# Last Will and Testament - witnesses



## mpl379 (Sep 10, 2014)

Having just updated our English Wills we are now required to find two people to witness our signatures - therein lies the problem. We have recently moved to a different area and don't know anyone yet and our Portuguese is not good enough to explain to our neighbours. Anyone got any ideas?
Thanks


----------



## Strontium (Sep 16, 2015)

Hi,

Take your paper and pen and just go talk Portroenglish with your neighbours, people in the nearest cafe or bar, shop, on the street, station, tourist info office, bank, fishing boat, carpark. Point at the space for them to sign and hand them the pen whist gabbering on about how wonderfully friendly and helpful the Portuguese are.

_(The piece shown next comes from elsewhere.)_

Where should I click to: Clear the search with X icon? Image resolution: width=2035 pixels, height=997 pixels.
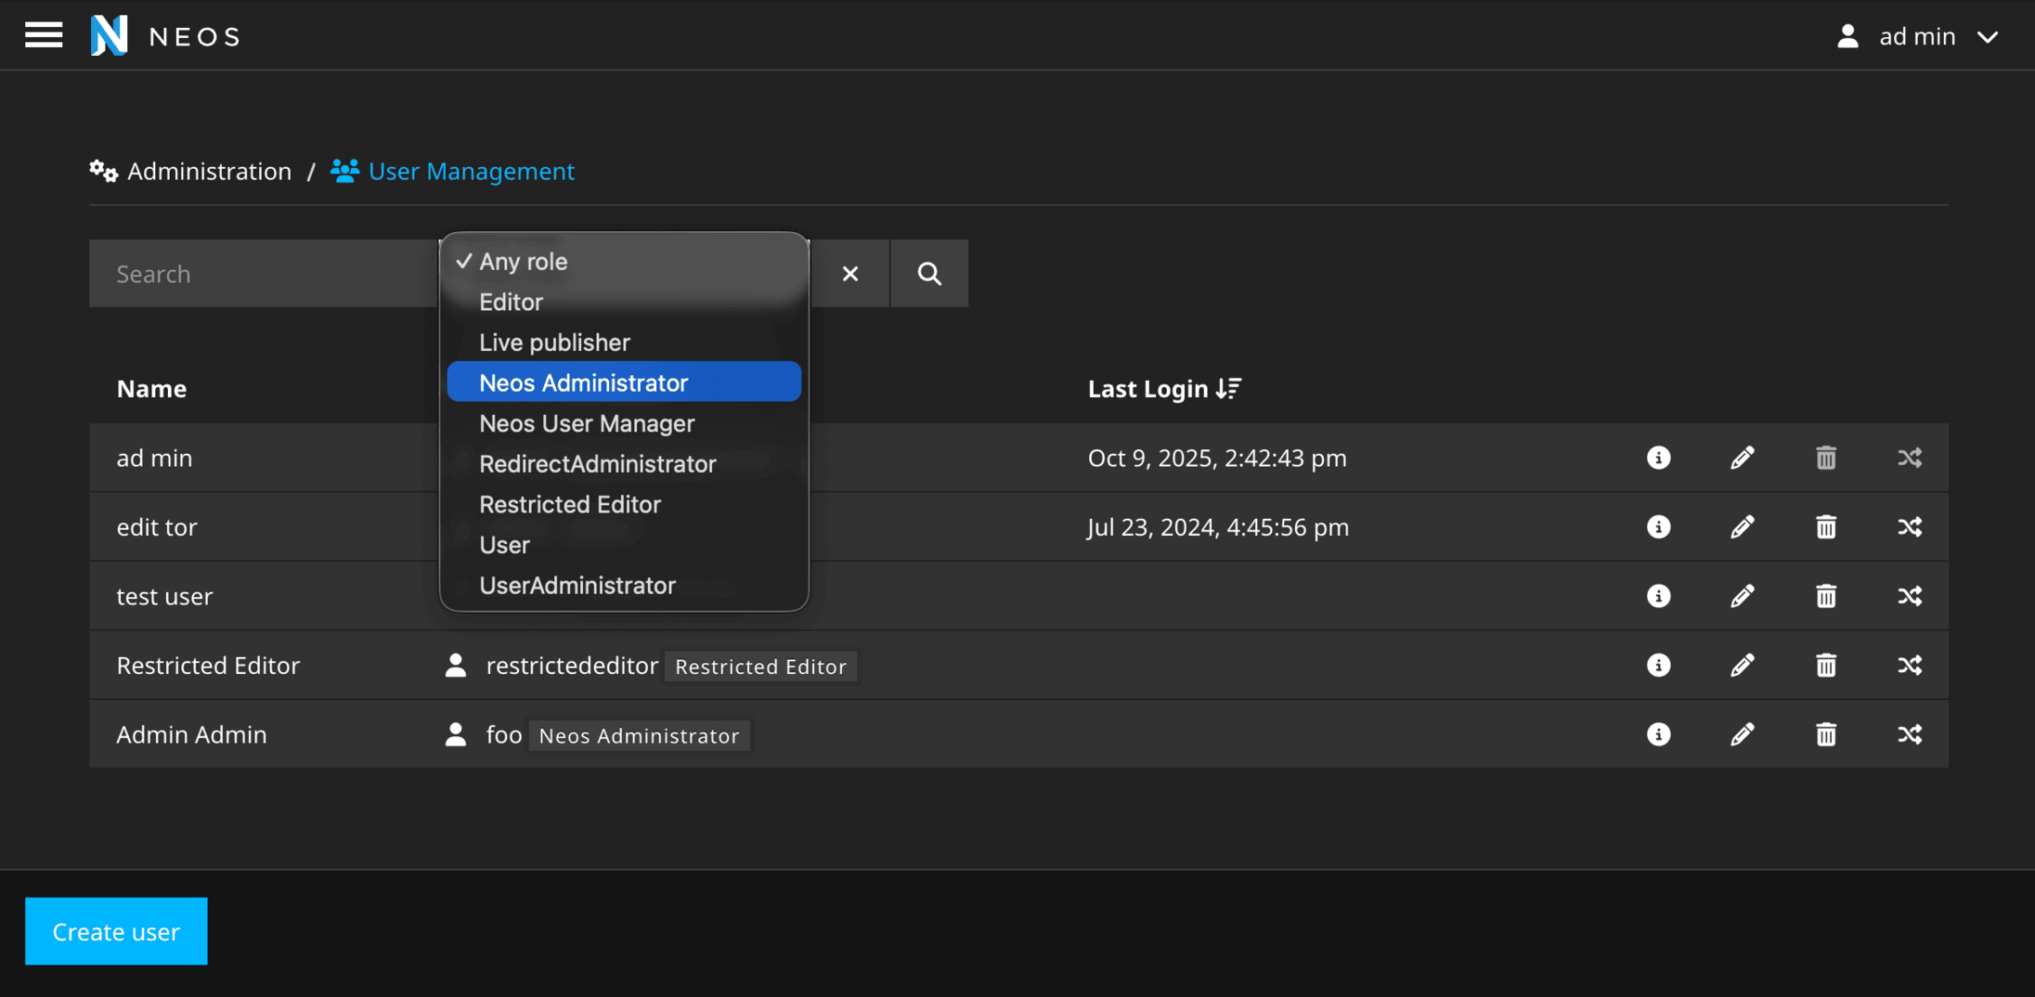click(x=849, y=274)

This is not England so they won't have you arrested for talking to them without a formal introduction.


----------



## Naaling (Apr 9, 2015)

mpl379 said:


> Having just updated our English Wills we are now required to find two people to witness our signatures - therein lies the problem. We have recently moved to a different area and don't know anyone yet and our Portuguese is not good enough to explain to our neighbours. Anyone got any ideas?
> Thanks


This could be an opportunity to meet your local bank manager.


----------



## mpl379 (Sep 10, 2014)

Thank you strontium, although I'm not sure how I would react to a stranger accosting me with paper and pen, in a foreign language, trying to extract not only my signature but also address and occupation! Then pointing to my wife to repeat the exercise and finally finding the second required person. Not sure I want to attempt that route yet.


----------



## mpl379 (Sep 10, 2014)

Thank you naaling. That was my first idea as well but unfortunately the bank refused as they said they could only witness bank documents. Even though their price list offers "witness signatures" for 4€ plus stamp duty. They at least tried by faxing a copy of the will to head office in Lisbon but the answer was no.


----------



## Strontium (Sep 16, 2015)

Last week in Caldas da Rainha we needed a witnessed signature on a rental document so just politely asked the guy behind the reception of our cheap hotel for help which he was happy to do. His address and job would obviously be receptionist at the hotel, The Portuguese word for signature is almost signature and we didn't harangue him in a foreign language while waving a passport in the air as it's not necessary to crate problems which don't exist.


----------



## Naaling (Apr 9, 2015)

Can the people at your local junta de freguesia help?


----------



## mpl379 (Sep 10, 2014)

Thanks again naaling - that is on my list to try as well. Our village is small and unfortunately there is only one lady who works there - but maybe she has a friend!


----------